*TEXT SHOWN:*
■ ■ ■ ■
Drunk Elephants And More
We enjoyed meeting the two elephants that live on this reserve. They were huge, but not even at full size. Our guide told us that these brothers were naughty teenage boys, as they have been caught escaping the reserve into the neighboring vineyard and eating the grapes. The guide said that the saying is true, elephants have amazing memories. They will remember the scrumptious grapes and will return over and over again if allowed. The reserve now hires a worker who sits on a tree branch off to the side to watch the elephants all day and make sure they don’t venture over to the grapes. The elephants are brought in at night and given additional supplements. They enjoyed the carrots that we fed them and we were able to touch their amazing trunks, which were both warm and very course.
We continued our drive around and saw the other animals including elands, zebras, ostriches, lions, springbok, gnus and buffalo. Our tour operator was extremely knowledgeable and spoke a wonderfully clear English that made the entire experience very enjoyable.
We had an “aha” moment when watching the elands walk. Our guide said that the animal’s front hooves scrape together when it walks. This produces a clicking noise. Many native African tribes would follow this animal to the watering hole and in time this clicking noise became part of their language. We have heard many people speaking tribal languages while here and they almost all have the tell-tale click. (Addendum to this…I can’t find anything in Google to support this clicking-to-language connection… so take it as just a colorful story our guide told us until evidence springs up to say otherwise.)
■ ■ ■ ■
Data records:
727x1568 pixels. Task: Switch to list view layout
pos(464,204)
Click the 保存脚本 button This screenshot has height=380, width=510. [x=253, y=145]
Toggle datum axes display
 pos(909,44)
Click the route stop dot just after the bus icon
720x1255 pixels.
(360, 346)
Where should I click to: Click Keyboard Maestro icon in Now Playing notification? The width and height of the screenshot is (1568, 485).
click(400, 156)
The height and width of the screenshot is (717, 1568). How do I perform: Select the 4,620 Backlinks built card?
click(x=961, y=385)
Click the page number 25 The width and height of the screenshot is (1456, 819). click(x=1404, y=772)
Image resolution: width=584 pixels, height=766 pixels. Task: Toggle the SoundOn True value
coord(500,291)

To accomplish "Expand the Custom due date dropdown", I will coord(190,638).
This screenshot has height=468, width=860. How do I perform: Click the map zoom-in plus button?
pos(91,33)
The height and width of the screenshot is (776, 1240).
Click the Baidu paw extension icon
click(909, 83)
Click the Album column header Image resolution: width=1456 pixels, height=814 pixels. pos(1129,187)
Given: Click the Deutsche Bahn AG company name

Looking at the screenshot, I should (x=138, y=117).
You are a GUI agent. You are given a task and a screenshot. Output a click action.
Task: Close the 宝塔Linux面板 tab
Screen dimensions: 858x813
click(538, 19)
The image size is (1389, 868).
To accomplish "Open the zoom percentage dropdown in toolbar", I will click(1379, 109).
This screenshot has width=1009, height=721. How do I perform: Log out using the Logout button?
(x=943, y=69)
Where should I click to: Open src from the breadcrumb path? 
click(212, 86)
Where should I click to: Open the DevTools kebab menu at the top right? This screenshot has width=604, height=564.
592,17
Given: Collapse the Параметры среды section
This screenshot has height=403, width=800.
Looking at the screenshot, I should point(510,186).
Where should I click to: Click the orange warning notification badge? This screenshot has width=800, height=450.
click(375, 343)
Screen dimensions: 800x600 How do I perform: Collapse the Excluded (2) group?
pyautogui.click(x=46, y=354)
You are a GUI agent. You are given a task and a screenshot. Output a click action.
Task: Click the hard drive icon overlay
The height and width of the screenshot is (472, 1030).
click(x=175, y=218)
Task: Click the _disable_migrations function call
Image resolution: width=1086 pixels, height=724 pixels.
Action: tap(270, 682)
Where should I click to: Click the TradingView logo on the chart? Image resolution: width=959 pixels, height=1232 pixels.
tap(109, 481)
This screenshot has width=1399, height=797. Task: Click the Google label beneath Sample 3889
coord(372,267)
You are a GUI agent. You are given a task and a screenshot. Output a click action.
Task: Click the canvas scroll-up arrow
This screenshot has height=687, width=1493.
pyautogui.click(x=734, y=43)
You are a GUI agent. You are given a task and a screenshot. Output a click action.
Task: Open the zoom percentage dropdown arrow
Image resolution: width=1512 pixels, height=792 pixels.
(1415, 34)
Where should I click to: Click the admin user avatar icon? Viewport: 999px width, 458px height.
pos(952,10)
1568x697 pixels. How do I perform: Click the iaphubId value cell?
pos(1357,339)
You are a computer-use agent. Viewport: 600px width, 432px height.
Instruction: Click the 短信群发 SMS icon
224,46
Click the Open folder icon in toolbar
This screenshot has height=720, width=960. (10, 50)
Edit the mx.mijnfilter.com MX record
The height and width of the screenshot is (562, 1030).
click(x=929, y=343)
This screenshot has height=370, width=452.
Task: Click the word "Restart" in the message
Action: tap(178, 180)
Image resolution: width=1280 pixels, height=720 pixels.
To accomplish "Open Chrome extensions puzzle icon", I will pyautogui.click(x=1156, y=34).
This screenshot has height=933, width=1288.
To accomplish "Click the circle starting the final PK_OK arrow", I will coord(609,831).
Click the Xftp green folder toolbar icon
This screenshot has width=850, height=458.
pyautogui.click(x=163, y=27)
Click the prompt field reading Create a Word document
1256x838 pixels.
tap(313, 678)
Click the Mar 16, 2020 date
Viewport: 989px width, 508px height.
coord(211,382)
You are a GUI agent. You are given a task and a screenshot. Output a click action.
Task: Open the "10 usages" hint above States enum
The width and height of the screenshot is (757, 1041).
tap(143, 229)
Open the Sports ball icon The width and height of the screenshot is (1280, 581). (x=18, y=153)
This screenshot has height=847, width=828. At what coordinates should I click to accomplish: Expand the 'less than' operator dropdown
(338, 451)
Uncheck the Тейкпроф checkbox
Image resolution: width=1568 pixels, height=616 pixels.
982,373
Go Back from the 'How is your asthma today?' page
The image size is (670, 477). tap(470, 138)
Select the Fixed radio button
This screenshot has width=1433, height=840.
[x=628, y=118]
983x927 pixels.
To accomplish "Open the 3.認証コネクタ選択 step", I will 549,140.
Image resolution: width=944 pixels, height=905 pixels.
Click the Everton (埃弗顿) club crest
■ ■ ■ ■
Continue the game reserve travel account, starting right after its last sentence.

Alas, the experience does not come without mixed feelings. These animals existed in their natural habitat, eating the native grasses and plants, they had ample room to roam, they had watering holes and other animals who would normally be found in their same area. But they were not free. You could not see fences, but they were there. In addition, due to a severe drought in this part of the country, there is not enough food for these animals and their diet is supplemented with a protein rich alfalfa called “lucerne”. This is good. Or is it?
On one hand we were not willing to pay what it would cost (time and money) to see animals in the true wild. Safaris last a week or more because sometimes that’s how long it takes to see an animal in their truly natural habitat. Our guide said that even Kruger practices some animal management, although I believe it is less than this private reserve. But at the same time we did not want to support a commercial venture that would encourage other business to import and hold animals captive. I went so far as to wonder, if Lady and Higgins were not on this reserve, would they have been poached? Dan responded that perhaps the reserve protected them from being poached earlier, and most certainly the staff saved their lives.
There’s no easy answer. I can’t deny that I loved the experience. Dan and I thought the animals were fascinating, the girls were totally engaged and learning a lot and we all made a lot of memories. So I’m not sorry we did it. I only wish there could be a different reality for these animals and the humans who want to see them.